You can’t take it all, can’t save it all. In the end, of our six cats, only five cats made it into carriers and into the cars. Our pale yellow tomcat, Press, is still half-feral and refused to be caught. Time was rushing past, the feeder bands from the hurricane rolling in. I left piles of food and giant bowls of water upstairs and down. He came out of hiding at the last minute to sit on the stairs and peer at us strangely through the bannister as I was shutting the door behind me, yet I knew if I made a move toward him, he’d run. I said, Good-bye little sweetheart; take care of yourself.

The memory of his solemn little eyes haunted me, accused me, for the next week as I frantically tried to get back to him. And when we finally battled our way home, he was waiting for me there, on the lowest dry step. The joy of seeing him helped me bear the horror of everything else I was seeing....

Wednesday, June 14, 2006

Writing the New Oldfashioned Way


I’ve spent the last few days writing my book in longhand in a legal pad. Not by choice, but because life has separated me from my computer (a bad back, a sick child, etc). The funny thing is, I’ve somehow managed to write pages and pages (until I have a chance to get it all typed up, I won’t know how MANY pages). After all the problems I’ve had stringing words together lately, my recent spurt of productivity makes me wonder what’s going on here. Why can I write scene after scene while sitting in an oral surgeon’s office or a medical lab waiting room, when I have trouble squeezing out a paragraph when sitting at the computer in my office?

Is it because writing at a computer in an office in a wrecked house in a wrecked neighborhood is both distracting and depressing? Or is it because the need to focus intently on what I’m doing—in order to shut out unfamiliar distractions—somehow helps me get into my story better? I have a friend named Rexanne Becnel who writes all her books in longhand in a coffee shop—she always has. I’ve said before I ought to try it. Maybe now I will.

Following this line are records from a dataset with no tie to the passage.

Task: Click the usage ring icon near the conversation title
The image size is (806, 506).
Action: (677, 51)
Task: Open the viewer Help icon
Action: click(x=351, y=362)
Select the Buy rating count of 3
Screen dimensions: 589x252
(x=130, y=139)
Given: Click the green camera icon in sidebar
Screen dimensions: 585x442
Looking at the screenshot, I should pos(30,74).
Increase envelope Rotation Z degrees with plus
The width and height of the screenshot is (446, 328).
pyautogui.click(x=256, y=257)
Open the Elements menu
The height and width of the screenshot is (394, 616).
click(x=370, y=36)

What do you think? Is there a level of distraction that helps you to focus—say, strangers talking softly, or light music? At what level does a distraction become impossible to overcome? I personally can’t handle a TV—I hate the growing popularity of TV’s in doctors’ waiting rooms. I also am distracted by an interesting conversation in which I’d like to take part. Yet I remember writing the synopsis for WHEN GODS DIE at a state swimming championship—talk about noise!

What I’m reading…

Still reading that thriller, but my enthusiasm has waned considerably. After a wonderfully written first chapter, the rest has been mediocre to a yawn. If he had spent as much time on the rest of the book as he obviously devoted to the first chapter, it might have been good. As it is, I feel cheated enough complain.

Sunday, June 11, 2006

Resonance


There’s a technique we use in writing to underscore character development or change: we show the same person saying the same thing or performing the same action at different times in the book, and it’s a nice, subtle way of allowing the changes that have taken place to resonate with the reader.

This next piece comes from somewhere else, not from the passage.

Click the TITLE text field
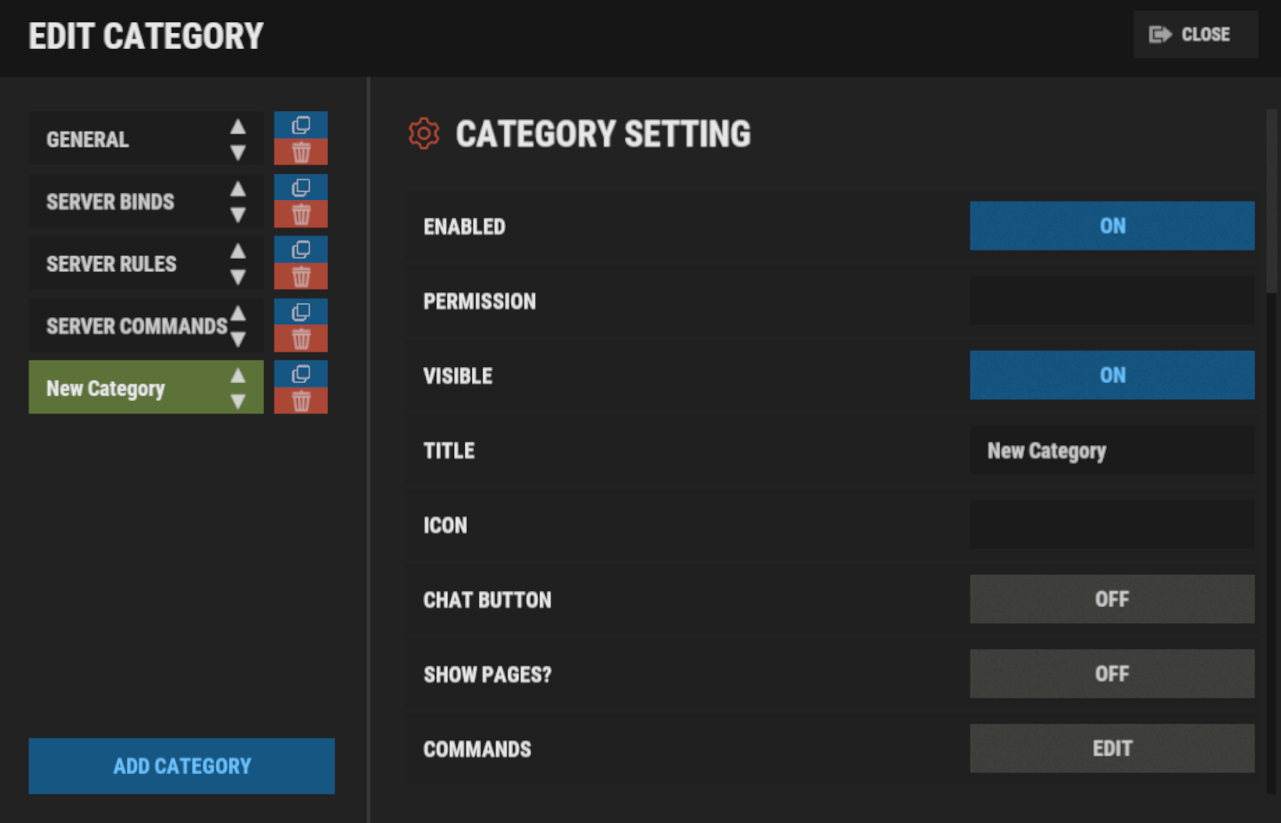 1111,451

I had that resonance in my own life yesterday, when we were painting Sam’s room. It has now been five and a half years since my girls and I moved here to New Orleans from Australia. We bought this house, which was a nice house but needed a fair amount of work. The girls and I painted the entire inside, including ceilings. We were staying at my mother’s house at the time, and we would come over in the morning, put on a CD—usually Enrique Iglesias’s first album, since it was one of the few things we could agree on—and tackle one room after the other. The very first room we painted was Sam’s.

Yesterday, Sam, Danielle and I painted Sam’s room, which suffered some damage when the roof went. Sam brought over her Ipod, plugged it in, and said, “I know what we’re going to listen to.” I was up on a ladder cutting in when the first chords began to play. For one brief instant the moment shifted, and we were back in time, my two girls and I, listening to Enrique and painting our new house.

We all laughed, and then the laughter faded as we each thought, inevitably, about the changes that have taken place in our lives in the last five and a half years. When last we painted that room, I was a single romance writer with two children, one eleven, one fifteen. Today I’m writing mysteries and thrillers; I have one daughter about to go off to Yale Law and another starting her senior year in high school. I also have a new husband I hadn’t even met five years ago, while the house and the city around us…well, you know all about that.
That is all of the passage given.